Is Your OCIO Smarter than the Ivy League Endowments?

While the endowment and foundation world has historically looked to the Ivy League endowments for ideas and inspiration, their more recent performance has reflected the challenges we discuss in this Briefing.  Illiquidity is a huge problem.  The following chart shows the extent to which Ivy League endowments have overextended their commitments to private markets, with unfunded commitments consuming on average 45.6% of their liquid assets, according to a study by Markov Processes:

https://www.markovprocesses.com/blog/a-private-equity-liquidity-squeeze

The combination of any future recession alongside material cuts in government grants for these schools could create major challenges for these institutions.

https://www.markovprocesses.com/blog/elite-u-s-endowments-government-funding-and-liquidity-pressure

While these very respected endowments remain committed to keeping large PE allocations, some are clearly responding to being overextended.  Both Harvard and Yale have announced curtailments or sales for portions of their private holdings.  They will likely be disappointed with the secondary market values for their holdings.

What We Are Thinking About OCIO Allocations to PE

We do believe that PE markets have achieved maturity and that on average PE managers will struggle to outperform public market equivalents.  We question the historic assumption that PE markets will rebound simply following the historic pattern of rebounds.  Instead, we think PE markets will reflect the subsectors into which the PE funds have allocated, and the fate of America’s middle market.  If the middle market recovers, so will PE; if they continue to struggle, so will PE.

We believe that past use of public market equivalents made faulty comparisons to large cap markets, and that the small and microcap markets are more suitable benchmarks.  We question how PE is classified as a separate class within equities, and we think that OCIOs should pay closer attention to the underlying sector allocations of their PE fund holdings.  OCIOs should ensure that the sum of their PE funds’ sector exposures are in line with the OCIO’s overall desired market sector exposure.

Despite these observations, we do believe that PE markets continue to offer very attractive investment opportunities for sophisticated investors.  The very high dispersion in returns across PE managers and their funds offers evidence that having exceptional manager-picking skills in PE markets is imperative.  Moreover, we caution embracing the skeptic’s view, that PE markets just don’t add value after adjusting for sectors.  Rather, the PE managers’ embrace of entrepreneurialism is exactly what caused them to concentrate in the best-performing investment sector, information technology, over the last ten years, creating substantial value for investors.

OCIOs should focus their PE investment efforts on areas where they have the strongest quality-sourcing capabilities for private investment opportunities.  If the OCIOs believe, as do we, that PE funds tend to track the performance of the middle market and its underlying business sectors, then it is somewhat less important to have a truly diversified PE portfolio, because public market equivalents are available.   Instead, OCIOs can maintain higher liquidity for clients while targeting scarce resources on sourcing the best managers in sectors they find compelling for their clients.  What we have seen working best is a sort of barbell by PE manager type: investing in already-established relationships with a small set of capacity-constrained, highly performing premiere PE managers; sourcing boutiques and sector pros who avoid “auction markets” and who can find their own management talent to run their portfolio companies; and avoiding the “asset gatherers” who will struggle to add value compared to relevant public market equivalents. 

Information about us is on our website www.manageranalysis.com, and we would welcome a conversation with you about this Briefing. 

Sincerely,

Chris Cutler, CFA

President

Manager Analysis Services, LLC

917-287-9551

Can OCIO Evaluations Be “Free?”  Benefits of Reviewing Your OCIO Over a Full Market Cycle 

In addition to conducting OCIO searches, we also evaluate OCIOs for clients that want a “wellness check” on their OCIO relationships.  These clients find our OCIO evaluations informative and helpful, and thankfully, for the most part clients find that they remain satisfied overall with their current OCIO provider.
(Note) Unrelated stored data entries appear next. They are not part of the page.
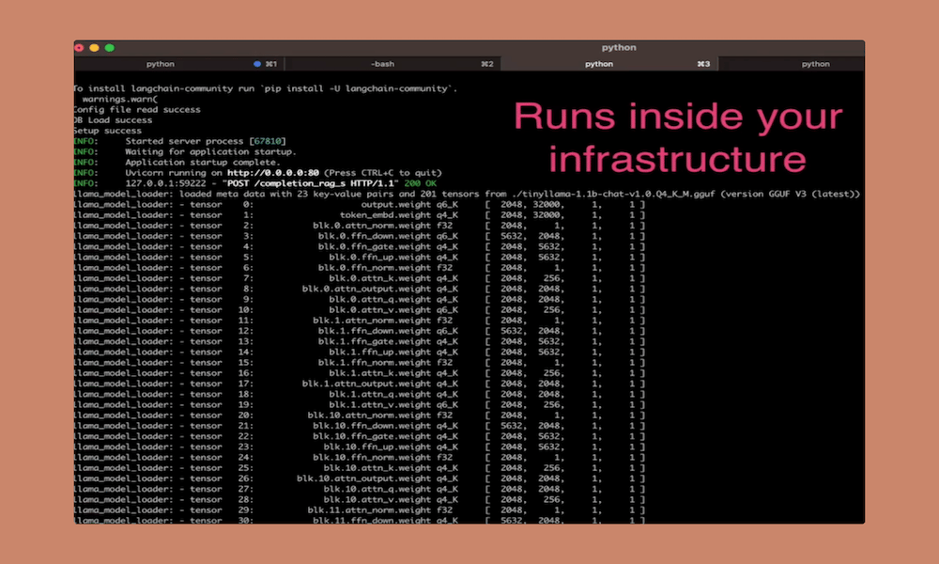Click the blue activity dot on first tab
939x564 pixels.
click(257, 64)
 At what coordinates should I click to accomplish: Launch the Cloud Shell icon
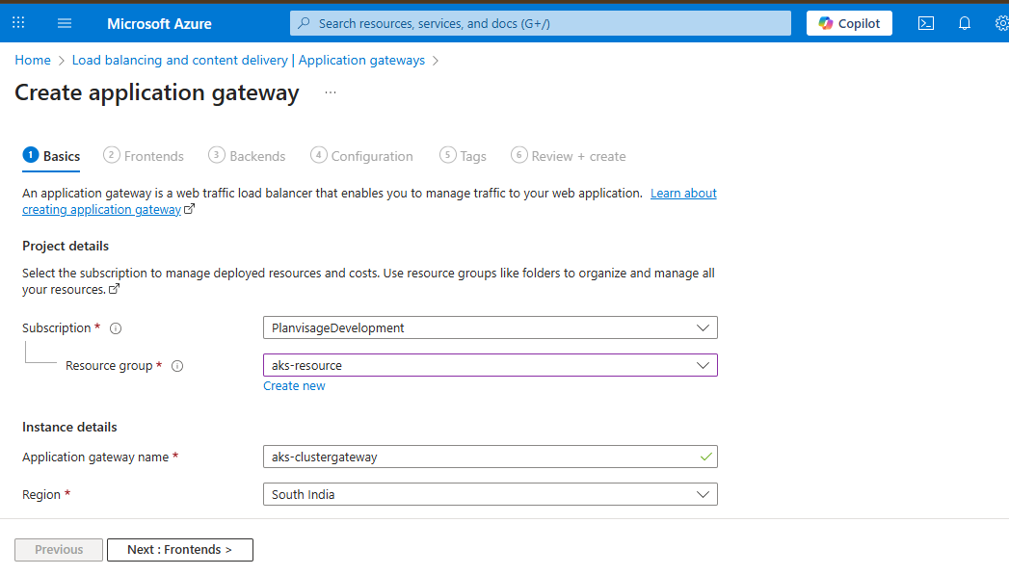pyautogui.click(x=925, y=22)
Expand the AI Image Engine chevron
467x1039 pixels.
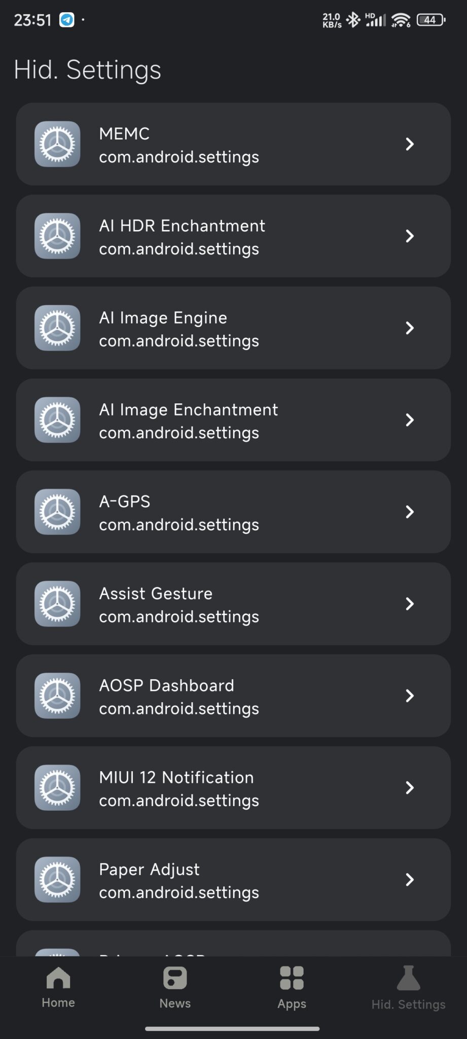[410, 328]
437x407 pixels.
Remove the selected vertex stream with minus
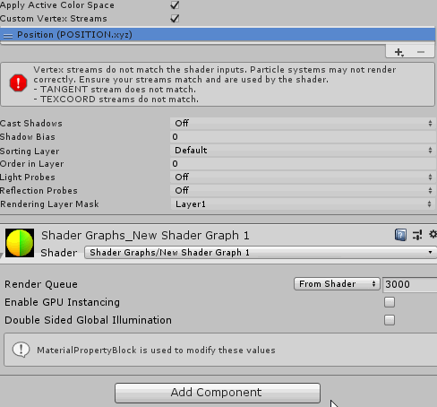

One area that clients find particularly enlightening is having their OCIO advisory fees “marked to market,” particularly where reviews have not been conducted for more than four years.  Potential fee savings are often a multiple of the cost of an OCIO review. This can essentially make the evaluation “free” and result in an annual saving to the client. Review of an OCIO over a Full Market Cycle aligns with the industry practice of reviewing any investment manager performance over a market cycle.

Here are other common themes found in our OCIO reviews:

  • Conflict of interest from OCIO Self-Evaluation: Many OCIO clients excessively rely on their own OCIOs to self-evaluate their performance. We see many cases of OCIOs reporting their performance in the best light, and not comparing themselves to appropriate peer groups.  This practice occurs because evaluating OCIOs requires specific resources and expertise that often is hard for OCIO clients to access internally. Our evaluation service closes this gap.
  • OCIO Performance Evaluation:  Particularly over the last three years, some OCIOs have experienced substantial negative alpha on their liquid, actively managed equity strategies.   Often more than offsetting that negative alpha has been strong performance in private equity investments.  We can help you ascertain whether the recent record of negative alpha in equity strategies is a warning sign, or is a reflection of temporary market conditions.  We can also help you evaluate the quality and scope of your OCIO’s private investments program.
  • OCIO Alternative Investments Success Evaluation: Almost all OCIOs have embraced private investment strategies for a portion of their clients’ portfolios.  However, some OCIOs have moved very quickly into private investment strategies, and some may not have built out experienced diligence teams nor developed robust investment premises behind their private investment programs.  This development could be a material risk to you, because the long-term nature of private investments means that you are “stuck” with any errors made for a 5 to 10 year horizon.  We are experts at evaluating private investment strategies, so we can help you calibrate your OCIO’s strengths in private investment strategies.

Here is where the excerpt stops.